Se hacía evidente que, a partir de este momento, la orientación de servicios de las agencias debía centrarse en las necesidades de los anunciantes. Nacían las denominadas agencias técnicas. Como bien afirman Solanas y Sabaté, este nuevo modelo de agencia se organizaba “en base a la existencia de distintos departamentos y al ejercicio profesional sin compromisos previos ni exclusivas con los medios”.1 Este proceso de profesionalización “se manifestó con la aparición de un nuevo perfil profesional que asumió la responsabilidad de mantener la visión global del trabajo, de coordinar las distintas tareas que éste comportaba, de atender de una forma regular al cliente y de controlar la rentabilidad de los clientes”.2

Sin embargo, no todas las agencias decidieron reorientarse hacia este nuevo modelo.
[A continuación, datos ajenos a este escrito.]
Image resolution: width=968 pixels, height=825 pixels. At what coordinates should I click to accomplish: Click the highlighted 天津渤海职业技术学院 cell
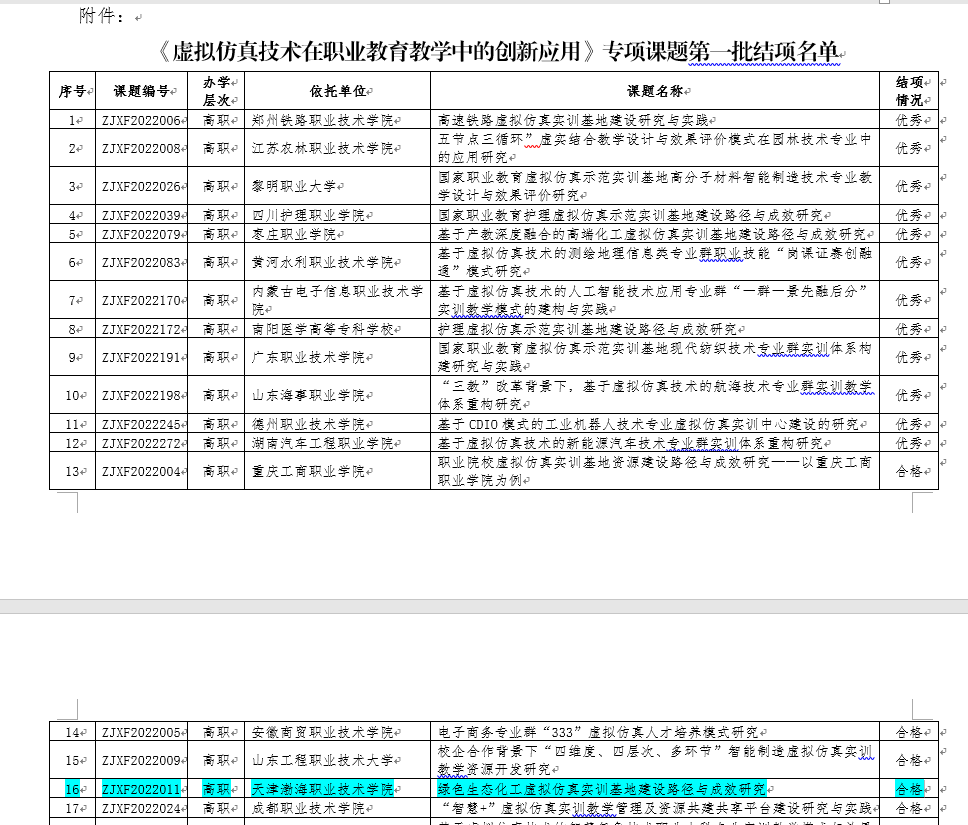pos(322,789)
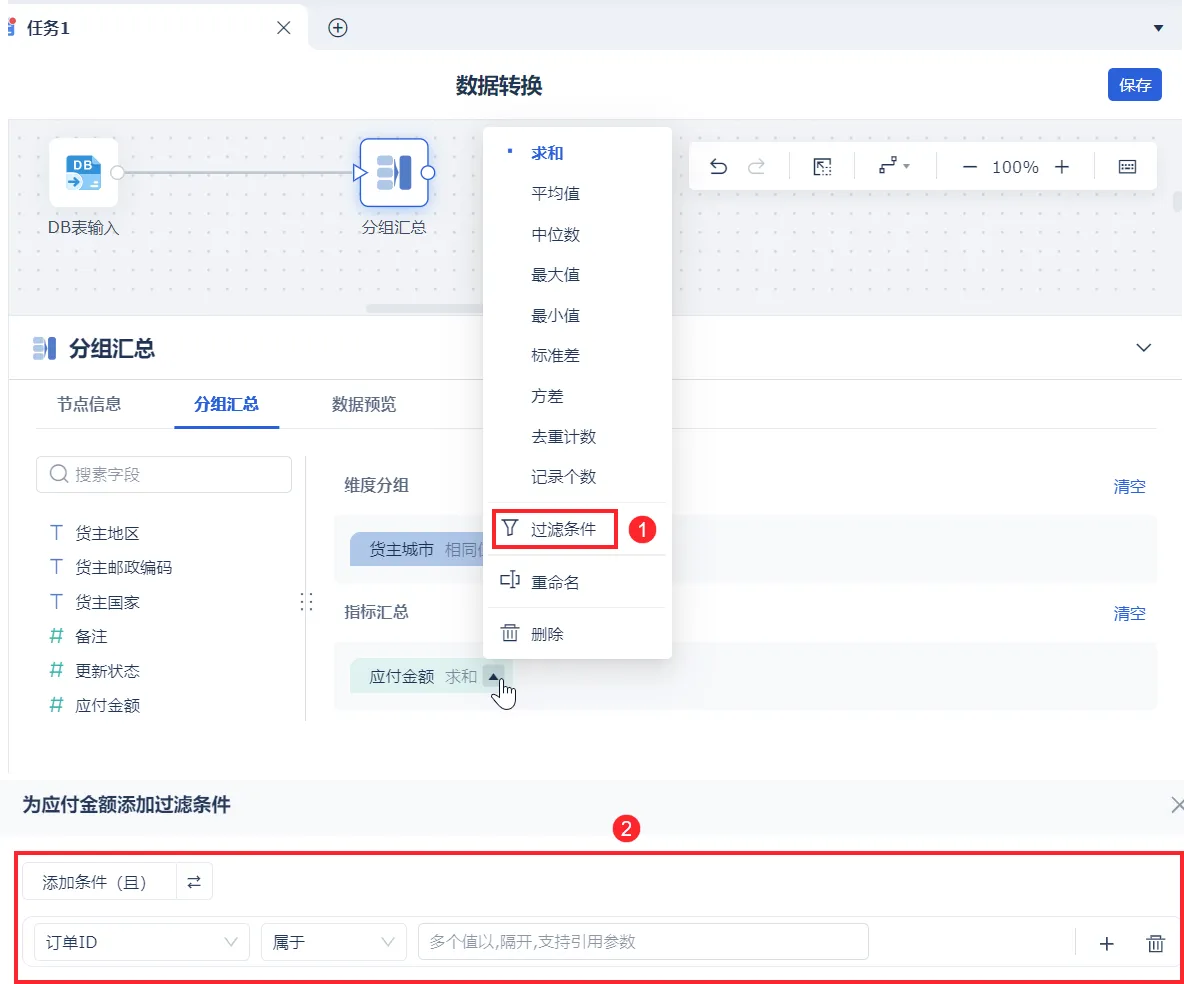Image resolution: width=1184 pixels, height=984 pixels.
Task: Select 平均值 aggregation option
Action: (555, 193)
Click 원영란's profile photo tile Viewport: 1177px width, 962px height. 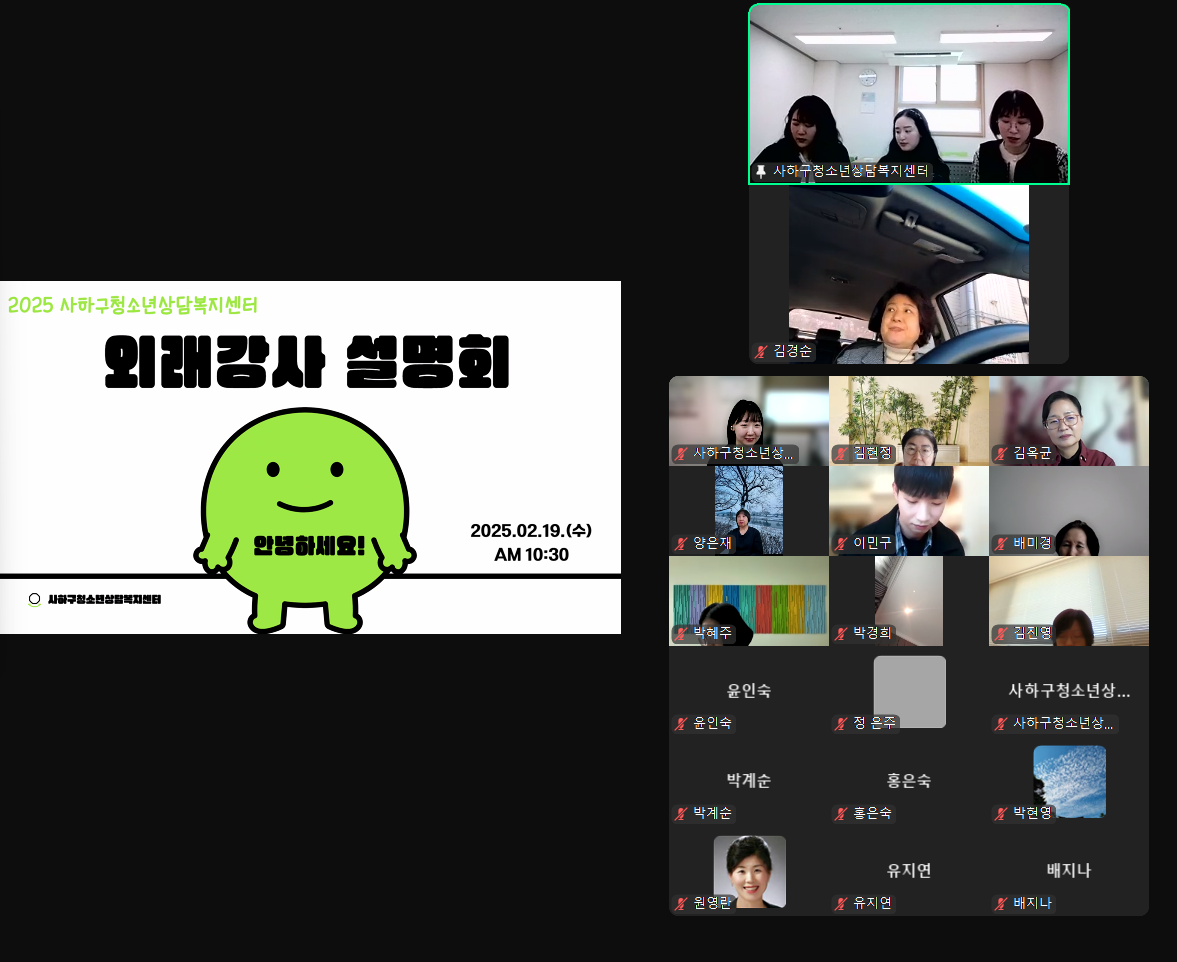tap(749, 868)
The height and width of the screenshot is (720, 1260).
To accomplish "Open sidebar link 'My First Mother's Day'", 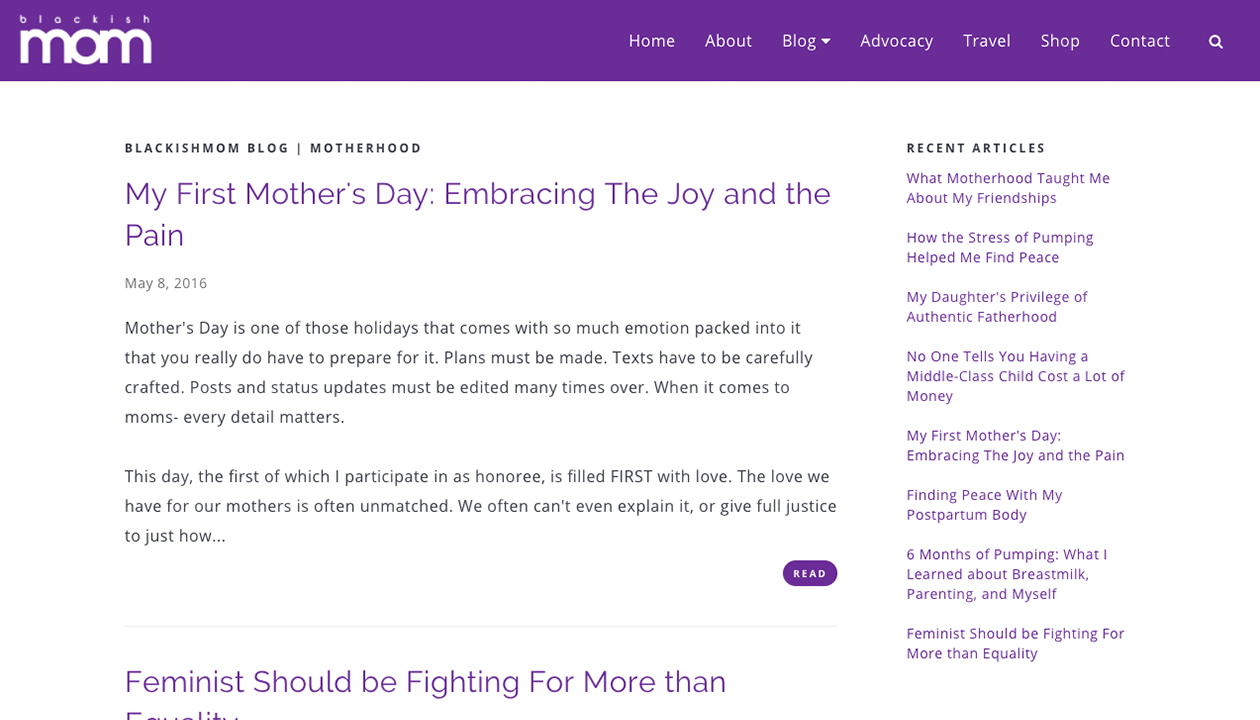I will (x=1016, y=445).
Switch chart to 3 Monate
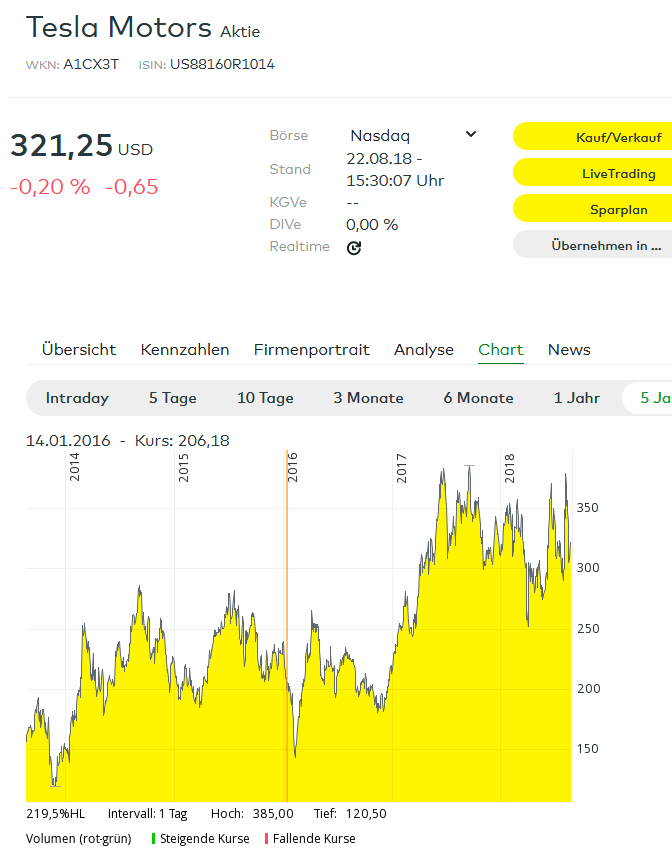The height and width of the screenshot is (848, 672). point(368,398)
Las agencias técnico-mixtas, según la clasificación establecida por Pedro Prat Gaballí, mantenían aún sus relaciones contractuales con los medios. Este es el caso, por ejemplo, de Roldós, S.A. Hace un par de semanas hicimos mención a Roldós-Rapid, la sección técnica de Roldós creada en los años veinte, para realizar campañas de publicidad moderna como dibujos, prospectos, carteles, catálogos, etc. La agencia intentó hacer frente a esta nueva tendencia de un modo muy ingenioso: garantizar su tecnificación a través de una división de la agencia orientada a este fin, a la vez que mantenía los servicios que ya ofrecía y que le representaban una cuantiosa fuente de ingresos.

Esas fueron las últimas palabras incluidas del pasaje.